Então, apesar das lutas que travamos e das provações que vão surgindo, oxalá possamos ser homens e mulheres de esperança, com o coração no lado certo, para que não tenhamos medo de entregar a vida toda a favor da construção de um mundo repleto de paz. Que Lisboa fique «na memória destes jovens como a casa de fraternidade e a cidade de sonhos», disse Francisco após a oração do Angelus, voltando a manifestar esta urgência de criarmos relações fraternas, pautadas pelo amor gratuito. 
Mais tarde, no encontro com todos os voluntários da JMJ, o Papa destacou novamente a centralidade do amor na nossa vida, pois «quem ama não fica de braços cruzados, quem ama serve, e quem ama corre para servir», por isso Maria levantou-se e partiu apressadamente (Cf.

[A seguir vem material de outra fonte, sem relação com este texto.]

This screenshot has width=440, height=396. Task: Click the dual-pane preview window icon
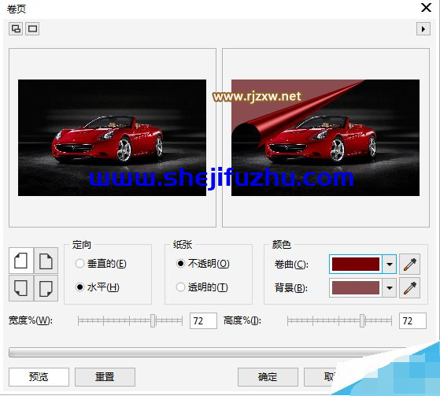(16, 28)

Lc 1, 39) para servir, para se dar totalmente. Aludindo ao mar, o Papa incentivou os voluntários a continuarem «nas ondas de amor, nas ondas da caridade», sendo «surfistas do amor.»
Volto à homilia da missa que encerrou esta fantástica JMJ e à primeira interrogação de Francisco: «Que levamos connosco ao regressar à vida quotidiana?» É a pergunta que nos deve inquietar de hoje diante. Nesta semana, vivemos tudo em “laboratório”, em experimentação, e vimos que é possível construir um verdadeiro Império da Fraternidade. Agora, é tempo de passar da experimentação à ação.